The centrepiece of the show will be Claude Monet’s  “Water Lilies” Purchased with funds from the Libbey Endowment, Gift of Edward Drummond Libbey    Plants, water, and sky seem to merge in Claude Monet’s evocative painting of his lily pond at Giverny. The disorienting reflections, bold brushstrokes, and lack of horizon line or spatial depth make Water Lilies appear almost abstract. Painted about 1922, it belongs to a grand project that Monet had conceived as far back as 1897:

“Imagine a circular room whose wall . . . would be entirely filled by a horizon of water spotted with [water lilies]… the calm and silence of the still water reflecting the flowering display; the tones are vague, deliciously nuanced, as delicate as a dream.”

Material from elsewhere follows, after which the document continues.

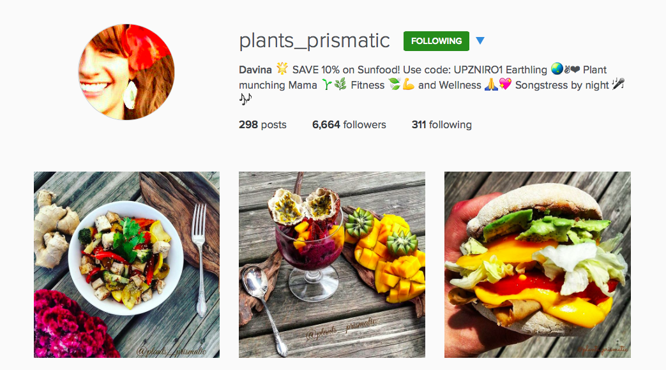The height and width of the screenshot is (370, 666).
Task: Open the tofu veggie bowl photo
Action: tap(126, 264)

Monet began this ambitious project in 1914, finally completing it shortly before his death in 1926. Over those years he executed more than 60 paintings of his water garden, capturing the light conditions at different times of day and in different weather. Twenty-two of these large panels were installed in the Orangerie in the Tuileries Gardens, Paris, as a gift to France. The  Toledo’s work was is possibly a study for one of the three panels of the Orangerie composition” Morning”.

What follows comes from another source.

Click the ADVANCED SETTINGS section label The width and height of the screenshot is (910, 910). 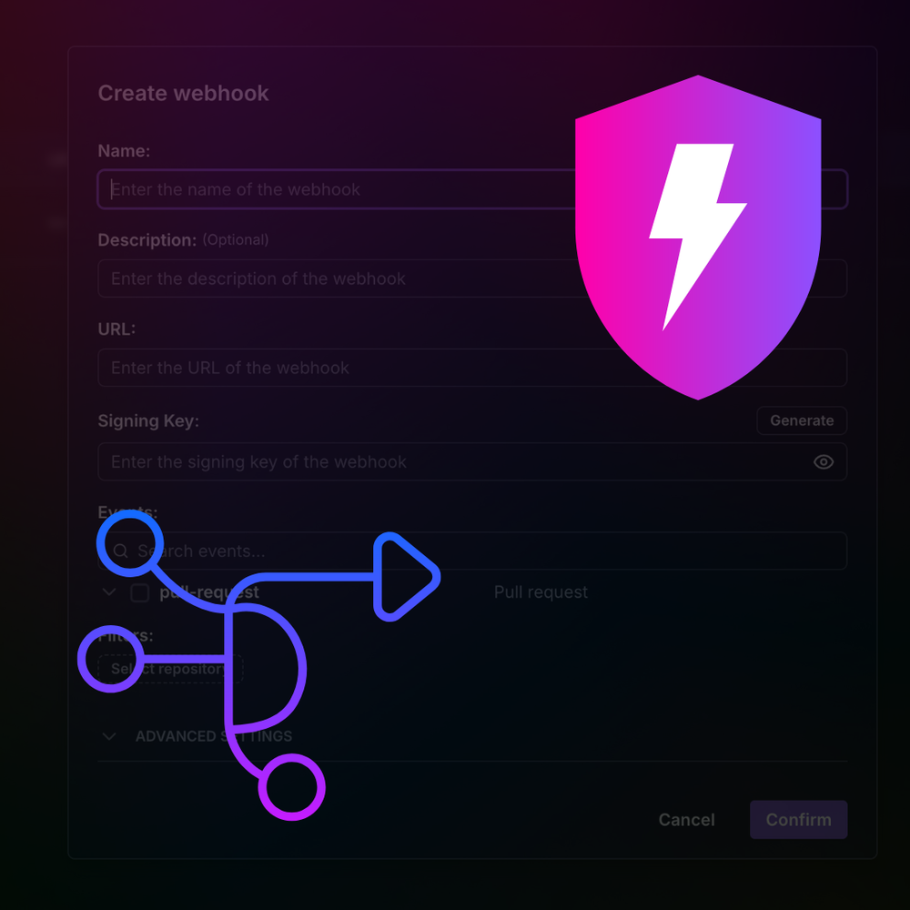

Berthe Morisot, In the Garden at Maurecourt. (Purchased with funds from the Libbey Endowment, Gift of Edward Drummond Libbey)

Included in the exhibition is a work by artists Berthe Morisot one of the few female Impressionist artists. Her work “In the Garden at Maurecourt” (Purchased with funds from the Libbey Endowment, Gift of Edward Drummond Libbey) is set in Morisot’s sister Edma country house outside Paris and probably shows Morisot’s daughter, Julie, and one of Edma’s daughters.

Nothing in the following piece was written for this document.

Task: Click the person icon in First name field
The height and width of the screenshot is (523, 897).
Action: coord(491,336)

She was born to an upper-middle class family and was the great-niece of Rococo artist Jean-Honoré Fragonard. Morisot rejected the social expectations of her class and gender by pursuing a professional career as an artist. In 1868 she met and became close friends with artist Édouard Manet, marrying his younger brother Eugène in 1874, the same year she participated in the first Impressionist group exhibition.

Paul Gauguin, French, 1848-1903; Street in Tahiti; 1891;oil on canvas (Purchased with funds from the Libbey Endowment, Gift of Edward Drummond Libbey)




There is also a work by the recently deemed “controversial” Paul Gauguin. His work “Street in Tahiti” (Purchased with funds from the Libbey Endowment, Gift of Edward Drummond Libbey) which predates his Tahitian figurative works was among the first group of paintings Gauguin produced in Tahiti during his initial two-year stay. He conveyed something of the special character of the place—the limpid light, rich colour, lush vegetation, and lofty mountains—through his use of strong contours, flattened shapes, repeated curving rhythms, and tautly patterned brushstrokes. However, minor notes of strain, such as the brooding woman and heavy clouds pressing down from above, introduce undertones of sadness and disquiet.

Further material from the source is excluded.